-
The Urban Road Traffic Performance Index (TPI)[25] is an indicator that comprehensively reflects the operational status of road networks, by counting the proportion of road congestion mileage in the urban area of city, the standard divides the TPI with the range of 0.0−10.0, with 0.0−2.0 representing free flow conditions, 2.0−4.0 representing basic free flow conditions, 4.0−6.0 representing mild congestion, 6.0−8.0 representing moderate congestion, and 8.0−10.0 representing severe congestion. The computation formula for TPI is the ratio between the travel time during congested periods and the travel time during free-flowing conditions.
$ TPI = \frac{{\displaystyle\sum\nolimits_{i = 1}^N {\dfrac{{{L_i}}}{{{V_i}}}{k_i}} }}{{\displaystyle\sum\nolimits_{i = 1}^N {\dfrac{{{L_i}}}{{{V_{free\_i}}}}{k_i}} }} $ (1) Where Li represents the length of section i, Vi represents the speed of section i, ki represents the weight of section i, Vfree_i represents the free-flow speed of section i, N represents the number of road sections.
This study uses TPI data as a dependent variable, and the period is from January 1, 2018, to June 30, 2019, with a time interval of 15 min from 5:00 AM to 11:00 PM daily, the total sample size is more than 40460 samples in 18 months.
Influencing factors set
-
The analysis of influencing factors is the basis for extracting road network operation characteristics and carrying out TPI prediction. This study focuses on the prediction of TPI at the daily level. Existing research has mainly constructed a set of factors influencing road network operating conditions from a temporal perspective, considering factors such as time period, month, week, workday, summer or winter vacation, and weather type. In addition to considering temporal factors, this study incorporates a specific day of holiday, special holiday, car usage restriction policy, and special event into the set of influencing factors, aiming to fully consider the impact of external disturbances on the fluctuations in road network operations.
Time period
-
The TPI shows regular fluctuation in different periods, and has obvious temporal characteristics, the indices are the lowest in February and relatively high in September and October[26]. The TPI during peak hours on a working day is shown in Fig. 1. During the weekly change, the traffic pressure is higher in the Monday morning peak and Friday evening peak. During the daily change, the traffic pressure is also divided into peak and off-peak hours.

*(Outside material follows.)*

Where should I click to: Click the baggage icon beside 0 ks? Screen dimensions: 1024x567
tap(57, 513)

Travelers in different weeks, days, and hours have different travel behaviors, which affects the regular fluctuation of the TPI. Therefore, it is necessary to include the three indicators of the month, week, and hours into the factors set.
Holidays
-
The traffic conditions during holidays are quite different from those during working days, and the impact of different types of holidays on traffic conditions is also significantly different. Holidays can be divided into three types, including summer and winter vacations, public holidays (e.g. national holidays), and special holidays. In China, some special holidays such as Valentine's Day and Christmas are not public holidays but the travel demand during these holidays tends to be high. These three types of holidays are represented as categorical variables, respectively.

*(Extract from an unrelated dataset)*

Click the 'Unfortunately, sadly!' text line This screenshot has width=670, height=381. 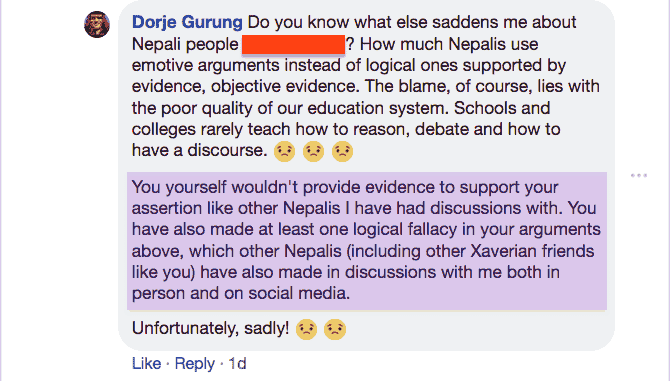[x=211, y=328]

Car usage restriction policy
-
In order to reduce the frequency of car usage and alleviate traffic congestion, the government of different cities usually formulate some traffic demand management policies on car usage. During weekdays, Beijing implements a traffic restriction policy based on the last digit of license plate numbers. As the proportion of vehicles with different last digit is greatly different, the impact of different restriction dates based on license plate numbers on the operational status of road network is clearly different.
Weather condition
-
Weather conditions also have a significant impact on the traffic operation states. Adverse weather includes rain, snow, and haze etc. When adverse weather occurs, the decreased visibility, wet road surface, and reduced vehicle speed often result in a higher TPI. Therefore, these weather conditions which have a negative impact are included in the factors set.
Special events
-
Special events are divided into short-term events (e.g. concerts, sports competitions) and all-day events (e.g. exhibitions). The phenomenon of people gathering and dispersing before and after major events is obvious, which will lead to regional TPI increase.
The following influencing factors are represented as categorical variables, respectively. The descriptive statistics are shown in Table 1.
Table 1. Descriptive statistics of influencing factors.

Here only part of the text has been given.